→ Task prompt
Your reply should consist solely of the lines from the one containing "Select BORONI GIULIANA" through the end of the data, restated word for word.

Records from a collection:
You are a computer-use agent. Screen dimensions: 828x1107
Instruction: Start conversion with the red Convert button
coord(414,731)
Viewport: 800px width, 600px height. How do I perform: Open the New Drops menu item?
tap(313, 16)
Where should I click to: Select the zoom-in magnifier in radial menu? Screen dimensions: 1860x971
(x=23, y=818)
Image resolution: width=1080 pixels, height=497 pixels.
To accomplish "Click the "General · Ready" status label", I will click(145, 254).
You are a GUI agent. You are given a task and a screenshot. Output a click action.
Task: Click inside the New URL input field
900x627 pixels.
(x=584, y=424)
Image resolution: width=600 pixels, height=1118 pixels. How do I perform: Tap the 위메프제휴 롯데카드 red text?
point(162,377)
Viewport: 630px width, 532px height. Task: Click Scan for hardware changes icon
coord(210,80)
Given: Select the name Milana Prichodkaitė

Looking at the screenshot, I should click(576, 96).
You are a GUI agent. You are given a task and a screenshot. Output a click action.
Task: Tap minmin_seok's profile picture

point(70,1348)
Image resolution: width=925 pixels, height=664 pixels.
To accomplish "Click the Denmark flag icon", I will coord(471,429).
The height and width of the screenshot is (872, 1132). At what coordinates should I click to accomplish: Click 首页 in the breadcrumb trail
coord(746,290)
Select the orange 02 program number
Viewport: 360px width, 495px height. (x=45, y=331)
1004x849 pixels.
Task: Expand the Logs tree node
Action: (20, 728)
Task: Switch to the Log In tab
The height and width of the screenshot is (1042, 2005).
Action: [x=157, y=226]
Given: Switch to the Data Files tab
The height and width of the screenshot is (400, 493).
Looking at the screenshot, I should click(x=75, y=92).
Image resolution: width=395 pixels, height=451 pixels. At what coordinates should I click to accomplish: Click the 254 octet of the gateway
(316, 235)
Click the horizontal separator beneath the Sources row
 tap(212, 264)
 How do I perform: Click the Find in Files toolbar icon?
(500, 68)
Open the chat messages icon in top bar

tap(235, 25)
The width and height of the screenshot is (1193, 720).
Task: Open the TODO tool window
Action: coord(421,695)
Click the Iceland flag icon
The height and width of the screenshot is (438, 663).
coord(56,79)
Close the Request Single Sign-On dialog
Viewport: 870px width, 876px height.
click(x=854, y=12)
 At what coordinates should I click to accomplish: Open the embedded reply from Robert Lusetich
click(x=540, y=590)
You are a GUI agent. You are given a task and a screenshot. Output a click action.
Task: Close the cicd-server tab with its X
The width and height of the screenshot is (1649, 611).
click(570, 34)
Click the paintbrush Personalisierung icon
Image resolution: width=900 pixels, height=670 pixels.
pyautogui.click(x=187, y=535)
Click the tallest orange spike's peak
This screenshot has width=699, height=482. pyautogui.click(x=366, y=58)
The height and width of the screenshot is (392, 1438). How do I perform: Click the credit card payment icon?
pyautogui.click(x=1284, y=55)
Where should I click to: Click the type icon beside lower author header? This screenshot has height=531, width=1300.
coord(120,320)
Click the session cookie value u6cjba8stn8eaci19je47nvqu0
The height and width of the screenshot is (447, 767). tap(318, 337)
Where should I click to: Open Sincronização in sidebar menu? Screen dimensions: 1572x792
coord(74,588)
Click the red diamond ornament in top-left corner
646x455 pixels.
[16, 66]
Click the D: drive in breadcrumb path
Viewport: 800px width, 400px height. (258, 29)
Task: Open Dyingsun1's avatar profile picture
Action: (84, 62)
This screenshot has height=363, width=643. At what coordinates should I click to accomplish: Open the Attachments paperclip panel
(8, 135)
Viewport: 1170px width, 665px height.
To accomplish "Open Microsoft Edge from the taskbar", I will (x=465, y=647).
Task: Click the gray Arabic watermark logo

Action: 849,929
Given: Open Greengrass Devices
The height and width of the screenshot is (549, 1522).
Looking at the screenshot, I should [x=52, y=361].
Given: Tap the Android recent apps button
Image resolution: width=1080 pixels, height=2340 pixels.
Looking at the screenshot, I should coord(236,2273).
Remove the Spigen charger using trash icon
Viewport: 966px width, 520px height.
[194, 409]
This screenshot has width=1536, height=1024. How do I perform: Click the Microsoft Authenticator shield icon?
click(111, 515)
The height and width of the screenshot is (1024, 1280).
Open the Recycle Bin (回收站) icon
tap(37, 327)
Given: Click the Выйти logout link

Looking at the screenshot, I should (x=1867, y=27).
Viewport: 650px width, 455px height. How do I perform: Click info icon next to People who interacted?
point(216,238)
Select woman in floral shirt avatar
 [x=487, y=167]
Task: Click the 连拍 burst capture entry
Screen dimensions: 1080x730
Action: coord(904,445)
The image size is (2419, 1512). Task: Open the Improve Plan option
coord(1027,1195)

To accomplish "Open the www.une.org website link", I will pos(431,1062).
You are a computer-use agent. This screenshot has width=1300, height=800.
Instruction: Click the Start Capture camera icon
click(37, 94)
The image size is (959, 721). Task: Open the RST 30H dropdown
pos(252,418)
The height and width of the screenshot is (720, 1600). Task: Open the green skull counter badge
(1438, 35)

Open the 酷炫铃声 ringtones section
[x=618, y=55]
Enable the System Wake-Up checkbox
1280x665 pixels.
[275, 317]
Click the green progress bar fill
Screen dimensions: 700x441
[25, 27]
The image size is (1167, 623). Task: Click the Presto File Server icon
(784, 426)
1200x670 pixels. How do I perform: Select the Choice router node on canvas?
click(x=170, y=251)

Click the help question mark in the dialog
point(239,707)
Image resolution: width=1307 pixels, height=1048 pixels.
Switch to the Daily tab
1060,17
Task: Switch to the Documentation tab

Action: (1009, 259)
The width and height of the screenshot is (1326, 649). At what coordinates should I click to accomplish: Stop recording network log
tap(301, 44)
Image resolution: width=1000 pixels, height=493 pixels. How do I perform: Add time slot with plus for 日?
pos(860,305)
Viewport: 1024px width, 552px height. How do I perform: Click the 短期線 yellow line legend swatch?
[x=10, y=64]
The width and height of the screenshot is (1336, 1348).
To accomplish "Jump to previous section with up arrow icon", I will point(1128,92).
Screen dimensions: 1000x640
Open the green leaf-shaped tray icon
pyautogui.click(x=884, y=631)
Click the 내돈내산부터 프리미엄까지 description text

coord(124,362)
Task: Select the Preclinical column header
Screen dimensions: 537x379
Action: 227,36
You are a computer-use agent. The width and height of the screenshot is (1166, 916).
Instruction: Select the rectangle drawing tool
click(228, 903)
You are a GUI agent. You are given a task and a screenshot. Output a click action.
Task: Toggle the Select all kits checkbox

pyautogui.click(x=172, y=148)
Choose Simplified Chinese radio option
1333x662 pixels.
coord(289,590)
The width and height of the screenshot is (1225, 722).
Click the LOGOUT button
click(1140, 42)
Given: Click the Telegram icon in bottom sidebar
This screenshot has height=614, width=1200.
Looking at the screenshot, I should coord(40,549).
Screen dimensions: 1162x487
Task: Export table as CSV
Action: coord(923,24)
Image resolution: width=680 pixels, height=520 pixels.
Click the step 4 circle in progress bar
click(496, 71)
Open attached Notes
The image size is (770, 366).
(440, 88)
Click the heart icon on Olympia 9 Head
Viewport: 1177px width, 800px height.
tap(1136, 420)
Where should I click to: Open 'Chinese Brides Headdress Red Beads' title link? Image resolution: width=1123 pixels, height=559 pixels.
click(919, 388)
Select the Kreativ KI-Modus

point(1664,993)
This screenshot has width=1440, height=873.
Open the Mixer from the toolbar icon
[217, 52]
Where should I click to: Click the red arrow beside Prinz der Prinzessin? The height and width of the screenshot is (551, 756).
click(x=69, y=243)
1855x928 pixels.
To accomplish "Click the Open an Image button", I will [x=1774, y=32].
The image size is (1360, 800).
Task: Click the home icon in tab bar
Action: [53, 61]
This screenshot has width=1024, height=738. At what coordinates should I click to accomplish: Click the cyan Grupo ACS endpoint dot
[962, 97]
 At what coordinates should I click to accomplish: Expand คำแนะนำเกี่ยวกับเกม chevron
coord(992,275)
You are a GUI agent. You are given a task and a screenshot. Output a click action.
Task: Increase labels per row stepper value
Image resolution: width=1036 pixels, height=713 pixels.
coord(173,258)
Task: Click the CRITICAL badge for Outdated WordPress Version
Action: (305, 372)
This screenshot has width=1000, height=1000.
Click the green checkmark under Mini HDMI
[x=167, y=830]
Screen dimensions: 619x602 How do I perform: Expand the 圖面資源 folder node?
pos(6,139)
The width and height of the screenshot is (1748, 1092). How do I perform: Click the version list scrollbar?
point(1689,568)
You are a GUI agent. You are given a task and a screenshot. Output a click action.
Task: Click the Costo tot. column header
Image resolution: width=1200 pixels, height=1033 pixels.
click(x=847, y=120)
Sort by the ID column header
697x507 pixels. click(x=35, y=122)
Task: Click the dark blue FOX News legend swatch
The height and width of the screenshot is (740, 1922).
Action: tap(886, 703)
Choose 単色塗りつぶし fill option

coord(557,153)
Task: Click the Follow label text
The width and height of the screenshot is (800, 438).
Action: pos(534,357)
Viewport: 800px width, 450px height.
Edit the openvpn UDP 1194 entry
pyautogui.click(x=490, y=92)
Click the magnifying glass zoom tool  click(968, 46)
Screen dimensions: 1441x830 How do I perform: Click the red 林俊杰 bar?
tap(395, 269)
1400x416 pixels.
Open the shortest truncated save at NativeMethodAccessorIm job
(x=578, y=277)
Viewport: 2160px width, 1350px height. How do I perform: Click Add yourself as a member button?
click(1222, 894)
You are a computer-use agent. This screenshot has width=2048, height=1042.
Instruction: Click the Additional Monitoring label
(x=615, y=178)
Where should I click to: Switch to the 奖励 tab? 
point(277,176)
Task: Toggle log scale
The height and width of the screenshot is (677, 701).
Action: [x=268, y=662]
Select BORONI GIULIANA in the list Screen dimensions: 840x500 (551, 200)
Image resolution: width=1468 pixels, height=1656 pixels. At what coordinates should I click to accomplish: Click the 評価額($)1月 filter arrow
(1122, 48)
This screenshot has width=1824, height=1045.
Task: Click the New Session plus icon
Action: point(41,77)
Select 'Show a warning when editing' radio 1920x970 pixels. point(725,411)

→ Exercise solution
Select BORONI GIULIANA in the list Screen dimensions: 840x500 (551, 200)
Image resolution: width=1468 pixels, height=1656 pixels. At what coordinates should I click to accomplish: Click the 評価額($)1月 filter arrow
(1122, 48)
This screenshot has width=1824, height=1045.
Task: Click the New Session plus icon
Action: point(41,77)
Select 'Show a warning when editing' radio 1920x970 pixels. point(725,411)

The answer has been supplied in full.